(Saved entries)
= = = = =

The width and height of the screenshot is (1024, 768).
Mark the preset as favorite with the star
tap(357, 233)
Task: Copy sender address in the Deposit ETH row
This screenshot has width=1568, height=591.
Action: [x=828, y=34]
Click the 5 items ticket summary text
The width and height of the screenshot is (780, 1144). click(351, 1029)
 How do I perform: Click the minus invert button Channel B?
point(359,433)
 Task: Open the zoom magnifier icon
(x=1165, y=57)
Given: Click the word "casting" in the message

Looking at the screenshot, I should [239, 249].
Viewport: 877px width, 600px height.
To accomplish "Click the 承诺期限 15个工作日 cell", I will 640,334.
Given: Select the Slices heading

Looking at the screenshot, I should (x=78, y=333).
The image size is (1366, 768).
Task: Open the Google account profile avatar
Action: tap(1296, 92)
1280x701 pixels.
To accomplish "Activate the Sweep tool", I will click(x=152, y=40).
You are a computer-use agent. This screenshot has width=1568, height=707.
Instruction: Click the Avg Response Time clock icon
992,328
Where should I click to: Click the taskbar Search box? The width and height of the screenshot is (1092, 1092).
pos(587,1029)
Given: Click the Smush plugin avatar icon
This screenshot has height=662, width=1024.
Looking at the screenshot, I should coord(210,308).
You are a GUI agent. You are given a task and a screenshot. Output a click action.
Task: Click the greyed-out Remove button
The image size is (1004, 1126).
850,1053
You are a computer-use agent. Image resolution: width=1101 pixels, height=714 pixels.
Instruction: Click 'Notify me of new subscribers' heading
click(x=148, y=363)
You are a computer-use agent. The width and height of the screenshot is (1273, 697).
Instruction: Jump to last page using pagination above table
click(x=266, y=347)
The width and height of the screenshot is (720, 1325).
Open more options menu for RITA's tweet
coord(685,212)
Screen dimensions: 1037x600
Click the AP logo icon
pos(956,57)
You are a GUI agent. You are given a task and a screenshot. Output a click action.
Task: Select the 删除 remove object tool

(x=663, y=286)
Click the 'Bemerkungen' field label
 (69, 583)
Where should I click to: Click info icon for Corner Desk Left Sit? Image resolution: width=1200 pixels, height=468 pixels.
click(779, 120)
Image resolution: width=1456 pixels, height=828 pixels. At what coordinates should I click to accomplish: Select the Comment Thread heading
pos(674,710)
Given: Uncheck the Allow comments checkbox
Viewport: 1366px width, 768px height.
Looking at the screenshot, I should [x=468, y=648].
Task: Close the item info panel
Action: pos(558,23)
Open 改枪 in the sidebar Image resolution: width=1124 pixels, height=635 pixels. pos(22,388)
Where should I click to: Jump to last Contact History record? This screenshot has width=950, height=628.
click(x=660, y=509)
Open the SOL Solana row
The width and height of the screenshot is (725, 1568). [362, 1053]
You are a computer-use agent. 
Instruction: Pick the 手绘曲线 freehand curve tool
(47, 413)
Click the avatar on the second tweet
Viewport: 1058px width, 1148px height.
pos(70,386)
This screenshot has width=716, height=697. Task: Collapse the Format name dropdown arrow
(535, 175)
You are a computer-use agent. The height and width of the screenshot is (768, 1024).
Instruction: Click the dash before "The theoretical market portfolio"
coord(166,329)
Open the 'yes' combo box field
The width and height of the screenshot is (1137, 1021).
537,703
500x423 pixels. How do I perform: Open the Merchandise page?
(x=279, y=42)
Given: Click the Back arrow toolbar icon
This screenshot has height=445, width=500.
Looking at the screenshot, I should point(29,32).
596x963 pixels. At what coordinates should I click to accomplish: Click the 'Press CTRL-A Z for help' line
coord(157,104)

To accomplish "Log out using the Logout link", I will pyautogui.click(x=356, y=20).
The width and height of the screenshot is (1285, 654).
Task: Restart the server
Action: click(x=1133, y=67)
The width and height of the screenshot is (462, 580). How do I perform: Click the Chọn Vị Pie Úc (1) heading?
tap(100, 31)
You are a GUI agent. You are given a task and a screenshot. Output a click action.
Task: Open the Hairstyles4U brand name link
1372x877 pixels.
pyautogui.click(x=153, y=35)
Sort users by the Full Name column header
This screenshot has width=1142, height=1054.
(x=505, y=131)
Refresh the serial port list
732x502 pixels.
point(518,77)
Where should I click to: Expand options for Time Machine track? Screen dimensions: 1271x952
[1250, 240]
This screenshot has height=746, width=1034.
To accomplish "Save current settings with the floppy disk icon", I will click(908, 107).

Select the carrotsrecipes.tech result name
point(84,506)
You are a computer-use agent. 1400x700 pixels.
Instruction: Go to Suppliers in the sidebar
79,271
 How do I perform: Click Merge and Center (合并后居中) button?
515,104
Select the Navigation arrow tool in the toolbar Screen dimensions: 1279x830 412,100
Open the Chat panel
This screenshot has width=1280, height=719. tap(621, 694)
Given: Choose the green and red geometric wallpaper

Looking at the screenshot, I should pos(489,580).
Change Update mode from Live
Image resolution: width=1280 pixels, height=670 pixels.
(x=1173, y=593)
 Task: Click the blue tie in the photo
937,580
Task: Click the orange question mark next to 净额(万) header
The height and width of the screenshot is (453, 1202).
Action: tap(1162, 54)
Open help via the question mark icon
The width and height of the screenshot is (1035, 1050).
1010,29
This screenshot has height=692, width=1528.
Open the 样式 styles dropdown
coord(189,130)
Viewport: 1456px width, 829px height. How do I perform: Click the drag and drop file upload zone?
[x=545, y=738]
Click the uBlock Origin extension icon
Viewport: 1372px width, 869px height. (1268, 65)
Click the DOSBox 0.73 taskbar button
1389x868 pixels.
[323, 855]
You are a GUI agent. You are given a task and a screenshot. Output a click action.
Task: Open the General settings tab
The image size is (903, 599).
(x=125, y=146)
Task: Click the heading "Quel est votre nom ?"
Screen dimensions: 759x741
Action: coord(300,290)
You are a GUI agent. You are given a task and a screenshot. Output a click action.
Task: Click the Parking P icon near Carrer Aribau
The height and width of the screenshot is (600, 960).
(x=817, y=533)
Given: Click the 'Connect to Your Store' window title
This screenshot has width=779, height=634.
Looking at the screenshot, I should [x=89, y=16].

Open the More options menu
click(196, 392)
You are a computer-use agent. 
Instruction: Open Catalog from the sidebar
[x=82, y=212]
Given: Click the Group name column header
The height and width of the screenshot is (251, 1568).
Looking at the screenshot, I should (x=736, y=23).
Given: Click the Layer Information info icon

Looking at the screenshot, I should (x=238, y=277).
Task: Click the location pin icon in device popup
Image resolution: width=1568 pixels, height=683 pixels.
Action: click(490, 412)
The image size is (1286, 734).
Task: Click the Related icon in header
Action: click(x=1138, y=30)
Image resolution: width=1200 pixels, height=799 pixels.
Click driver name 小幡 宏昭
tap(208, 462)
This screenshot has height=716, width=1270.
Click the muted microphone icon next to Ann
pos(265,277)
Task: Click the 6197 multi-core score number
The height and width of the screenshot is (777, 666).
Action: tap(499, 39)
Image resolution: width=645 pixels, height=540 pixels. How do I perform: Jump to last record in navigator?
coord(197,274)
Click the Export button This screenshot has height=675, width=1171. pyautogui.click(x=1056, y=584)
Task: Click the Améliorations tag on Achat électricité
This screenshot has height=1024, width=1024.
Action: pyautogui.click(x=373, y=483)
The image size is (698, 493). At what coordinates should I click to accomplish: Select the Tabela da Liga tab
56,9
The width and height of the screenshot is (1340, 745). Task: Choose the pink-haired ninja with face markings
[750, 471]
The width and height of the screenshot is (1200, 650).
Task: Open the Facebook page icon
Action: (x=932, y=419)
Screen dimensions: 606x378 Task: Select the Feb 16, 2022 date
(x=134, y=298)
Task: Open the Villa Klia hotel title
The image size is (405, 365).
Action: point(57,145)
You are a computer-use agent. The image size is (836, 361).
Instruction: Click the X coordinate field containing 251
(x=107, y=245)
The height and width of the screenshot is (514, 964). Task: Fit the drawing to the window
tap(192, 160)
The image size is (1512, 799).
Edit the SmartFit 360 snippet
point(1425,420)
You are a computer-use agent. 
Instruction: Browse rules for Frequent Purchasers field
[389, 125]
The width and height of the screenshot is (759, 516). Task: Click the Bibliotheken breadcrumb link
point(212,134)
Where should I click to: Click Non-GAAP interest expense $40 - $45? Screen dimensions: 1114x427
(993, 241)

= = = = =

## About this task:
Identify each line in the entries with the word "computer" and copy it.

## Task response:
You are a computer-use agent. This screenshot has width=1568, height=707.
You are a computer-use agent. Image resolution: width=1101 pixels, height=714 pixels.
You are a computer-use agent. The width and height of the screenshot is (1273, 697).
You are a computer-use agent. 
You are a computer-use agent. The height and width of the screenshot is (768, 1024).
You are a computer-use agent. 1400x700 pixels.
You are a computer-use agent. 
You are a computer-use agent. The image size is (836, 361).
You are a computer-use agent. 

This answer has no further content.